Entre la loi sur le délit numérique d’entrave à l’IVG votée en février, la campagne d’affichage lancée dans le métro parisien par le mouvement anti-IVG, les Survivants, pendant la présidentielle ou encore la polémique, lors des obsèques de Simone Veil, autour de la récupération de son nom par ce même mouvement ; rien qu’en France, l’année 2017 aura remis sous les feux de l’actualité la lutte pour la défense du droit à l’avortement.

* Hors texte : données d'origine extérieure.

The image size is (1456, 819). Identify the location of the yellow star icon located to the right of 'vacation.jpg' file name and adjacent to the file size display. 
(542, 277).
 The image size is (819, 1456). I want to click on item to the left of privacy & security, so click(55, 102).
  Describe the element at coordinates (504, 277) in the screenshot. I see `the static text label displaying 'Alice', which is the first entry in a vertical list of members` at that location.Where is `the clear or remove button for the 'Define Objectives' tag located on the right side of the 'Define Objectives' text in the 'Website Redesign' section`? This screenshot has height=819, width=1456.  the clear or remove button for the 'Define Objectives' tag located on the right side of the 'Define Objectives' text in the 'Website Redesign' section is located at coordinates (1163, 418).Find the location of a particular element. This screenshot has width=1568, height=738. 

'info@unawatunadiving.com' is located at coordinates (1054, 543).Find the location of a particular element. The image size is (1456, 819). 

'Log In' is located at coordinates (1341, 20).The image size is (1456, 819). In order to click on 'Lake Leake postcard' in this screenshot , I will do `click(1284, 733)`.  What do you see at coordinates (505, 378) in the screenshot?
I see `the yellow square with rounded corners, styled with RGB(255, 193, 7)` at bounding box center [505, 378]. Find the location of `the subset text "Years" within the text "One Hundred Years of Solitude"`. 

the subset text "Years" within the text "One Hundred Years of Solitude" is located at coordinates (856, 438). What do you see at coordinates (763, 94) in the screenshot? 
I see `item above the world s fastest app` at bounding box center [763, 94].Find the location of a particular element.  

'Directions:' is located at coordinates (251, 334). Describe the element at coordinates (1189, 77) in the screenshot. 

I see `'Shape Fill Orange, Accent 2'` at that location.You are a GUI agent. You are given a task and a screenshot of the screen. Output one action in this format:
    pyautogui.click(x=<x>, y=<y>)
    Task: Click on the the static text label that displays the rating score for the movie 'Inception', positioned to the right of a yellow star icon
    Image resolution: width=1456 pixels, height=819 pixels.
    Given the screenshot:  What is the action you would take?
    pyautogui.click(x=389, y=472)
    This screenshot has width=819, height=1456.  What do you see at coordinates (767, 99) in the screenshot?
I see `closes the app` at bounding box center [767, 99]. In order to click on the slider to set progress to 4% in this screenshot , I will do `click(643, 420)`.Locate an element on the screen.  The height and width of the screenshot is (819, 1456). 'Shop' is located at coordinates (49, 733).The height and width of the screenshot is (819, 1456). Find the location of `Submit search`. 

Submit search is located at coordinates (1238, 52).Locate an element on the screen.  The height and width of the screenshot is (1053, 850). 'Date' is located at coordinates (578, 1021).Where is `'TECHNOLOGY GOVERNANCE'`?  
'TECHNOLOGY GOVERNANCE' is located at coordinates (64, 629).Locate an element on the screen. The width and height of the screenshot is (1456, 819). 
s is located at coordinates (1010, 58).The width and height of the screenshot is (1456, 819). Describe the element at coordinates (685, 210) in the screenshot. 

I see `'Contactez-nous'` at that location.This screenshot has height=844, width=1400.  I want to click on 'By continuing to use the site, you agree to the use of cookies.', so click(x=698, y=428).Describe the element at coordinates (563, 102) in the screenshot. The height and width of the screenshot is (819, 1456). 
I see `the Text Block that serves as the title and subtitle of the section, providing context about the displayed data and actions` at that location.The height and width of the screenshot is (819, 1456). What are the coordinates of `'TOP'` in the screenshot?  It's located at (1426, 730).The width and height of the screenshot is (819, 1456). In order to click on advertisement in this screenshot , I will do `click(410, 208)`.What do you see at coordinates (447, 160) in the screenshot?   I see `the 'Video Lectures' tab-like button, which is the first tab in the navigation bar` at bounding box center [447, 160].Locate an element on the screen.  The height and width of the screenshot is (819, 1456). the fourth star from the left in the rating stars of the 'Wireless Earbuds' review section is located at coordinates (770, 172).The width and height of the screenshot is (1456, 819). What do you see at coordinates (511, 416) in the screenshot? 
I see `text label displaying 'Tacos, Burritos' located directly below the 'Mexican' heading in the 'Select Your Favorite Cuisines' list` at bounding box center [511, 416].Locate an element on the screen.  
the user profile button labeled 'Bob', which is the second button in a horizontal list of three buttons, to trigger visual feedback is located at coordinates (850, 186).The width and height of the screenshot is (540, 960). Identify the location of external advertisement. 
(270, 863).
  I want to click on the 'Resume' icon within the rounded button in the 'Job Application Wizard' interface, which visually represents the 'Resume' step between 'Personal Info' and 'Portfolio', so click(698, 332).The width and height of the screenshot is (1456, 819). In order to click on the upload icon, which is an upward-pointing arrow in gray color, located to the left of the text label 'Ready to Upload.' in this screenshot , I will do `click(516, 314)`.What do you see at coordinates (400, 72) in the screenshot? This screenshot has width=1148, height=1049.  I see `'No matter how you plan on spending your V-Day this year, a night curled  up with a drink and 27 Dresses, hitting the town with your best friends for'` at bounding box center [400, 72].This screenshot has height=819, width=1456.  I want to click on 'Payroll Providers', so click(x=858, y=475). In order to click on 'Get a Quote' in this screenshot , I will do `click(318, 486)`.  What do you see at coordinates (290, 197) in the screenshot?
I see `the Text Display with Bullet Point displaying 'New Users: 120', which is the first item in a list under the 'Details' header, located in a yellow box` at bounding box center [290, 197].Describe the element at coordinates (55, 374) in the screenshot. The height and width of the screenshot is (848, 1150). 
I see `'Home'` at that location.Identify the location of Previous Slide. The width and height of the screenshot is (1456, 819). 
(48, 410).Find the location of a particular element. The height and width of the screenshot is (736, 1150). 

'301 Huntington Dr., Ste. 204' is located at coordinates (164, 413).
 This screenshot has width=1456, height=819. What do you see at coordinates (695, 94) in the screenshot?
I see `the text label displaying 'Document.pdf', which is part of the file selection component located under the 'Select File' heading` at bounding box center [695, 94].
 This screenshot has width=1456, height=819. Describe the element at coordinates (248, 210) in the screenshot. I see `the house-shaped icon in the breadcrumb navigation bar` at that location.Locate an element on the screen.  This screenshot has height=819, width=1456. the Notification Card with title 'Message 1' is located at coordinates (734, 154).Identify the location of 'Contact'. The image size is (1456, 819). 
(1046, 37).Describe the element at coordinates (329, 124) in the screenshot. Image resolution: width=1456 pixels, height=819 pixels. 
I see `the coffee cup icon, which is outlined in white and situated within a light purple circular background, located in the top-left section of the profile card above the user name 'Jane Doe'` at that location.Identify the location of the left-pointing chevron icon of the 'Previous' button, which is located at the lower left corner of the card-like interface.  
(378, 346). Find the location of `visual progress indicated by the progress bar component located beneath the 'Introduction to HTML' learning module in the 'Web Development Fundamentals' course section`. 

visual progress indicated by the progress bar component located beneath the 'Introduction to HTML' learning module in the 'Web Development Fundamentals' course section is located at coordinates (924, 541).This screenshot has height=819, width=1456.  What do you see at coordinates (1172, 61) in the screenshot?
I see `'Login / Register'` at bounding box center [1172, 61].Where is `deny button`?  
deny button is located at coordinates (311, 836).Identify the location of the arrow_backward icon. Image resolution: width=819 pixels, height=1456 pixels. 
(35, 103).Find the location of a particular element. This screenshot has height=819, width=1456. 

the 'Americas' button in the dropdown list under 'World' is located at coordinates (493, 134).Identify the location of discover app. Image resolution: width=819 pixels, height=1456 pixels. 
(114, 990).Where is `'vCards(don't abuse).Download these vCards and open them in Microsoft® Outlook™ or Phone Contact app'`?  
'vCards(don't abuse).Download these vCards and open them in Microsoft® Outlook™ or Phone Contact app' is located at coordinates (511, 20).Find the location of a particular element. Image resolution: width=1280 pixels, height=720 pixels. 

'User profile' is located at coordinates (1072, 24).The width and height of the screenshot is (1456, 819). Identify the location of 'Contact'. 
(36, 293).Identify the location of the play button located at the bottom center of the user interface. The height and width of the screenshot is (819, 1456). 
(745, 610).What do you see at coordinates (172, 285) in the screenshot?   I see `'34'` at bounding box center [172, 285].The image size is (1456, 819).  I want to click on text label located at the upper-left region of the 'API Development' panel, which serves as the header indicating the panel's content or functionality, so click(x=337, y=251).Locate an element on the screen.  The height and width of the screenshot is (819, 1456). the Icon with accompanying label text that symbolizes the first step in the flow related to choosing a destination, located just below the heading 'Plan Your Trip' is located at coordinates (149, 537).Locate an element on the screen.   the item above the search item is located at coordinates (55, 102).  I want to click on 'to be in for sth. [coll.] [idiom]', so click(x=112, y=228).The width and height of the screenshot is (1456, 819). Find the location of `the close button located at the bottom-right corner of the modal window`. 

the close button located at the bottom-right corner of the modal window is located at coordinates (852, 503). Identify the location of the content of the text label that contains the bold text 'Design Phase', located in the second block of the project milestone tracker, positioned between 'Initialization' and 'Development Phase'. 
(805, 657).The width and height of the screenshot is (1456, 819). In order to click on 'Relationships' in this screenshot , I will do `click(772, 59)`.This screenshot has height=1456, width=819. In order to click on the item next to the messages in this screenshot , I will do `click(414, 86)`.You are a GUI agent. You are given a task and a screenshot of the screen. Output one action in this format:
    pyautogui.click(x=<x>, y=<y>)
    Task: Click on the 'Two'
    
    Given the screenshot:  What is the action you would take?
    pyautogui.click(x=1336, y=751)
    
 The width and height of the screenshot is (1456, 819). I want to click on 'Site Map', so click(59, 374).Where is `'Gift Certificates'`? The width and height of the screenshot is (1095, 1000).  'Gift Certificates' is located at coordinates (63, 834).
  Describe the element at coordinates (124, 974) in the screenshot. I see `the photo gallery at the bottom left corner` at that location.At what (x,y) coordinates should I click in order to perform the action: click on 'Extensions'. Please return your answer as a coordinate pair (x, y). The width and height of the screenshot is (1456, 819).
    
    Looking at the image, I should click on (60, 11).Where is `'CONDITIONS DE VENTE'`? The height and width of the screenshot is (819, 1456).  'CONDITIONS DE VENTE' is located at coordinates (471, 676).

Un droit nécessaire pour les femmes, au fondement de la création d’OLF !

Lutte d’autant plus importante que ce droit figure au cœur des revendications féministes et participe de l’histoire d’OLF ! Selon Françoise Héritier, anthropologue féministe française, c’est la capacité d’engendrer qui est à la base de la « valence différentielle des sexes » et, donc, de la domination masculine. La réappropriation totale par les femmes de leur corps à travers ce droit remet donc en question le système patriarcal. La fondation d’OLF est directement liée à la défense de ce droit. C’est en réaction, en 2009, à un décret prévoyant des coupes budgétaires pour le Planning familial que la création d’une nouvelle structure militante est lancée.

Raphaëlle Rémy-Leleu, lors de la mobilisation Place de la République

Le droit à l’IVG : un droit fragile quand il n’est pas inexistant.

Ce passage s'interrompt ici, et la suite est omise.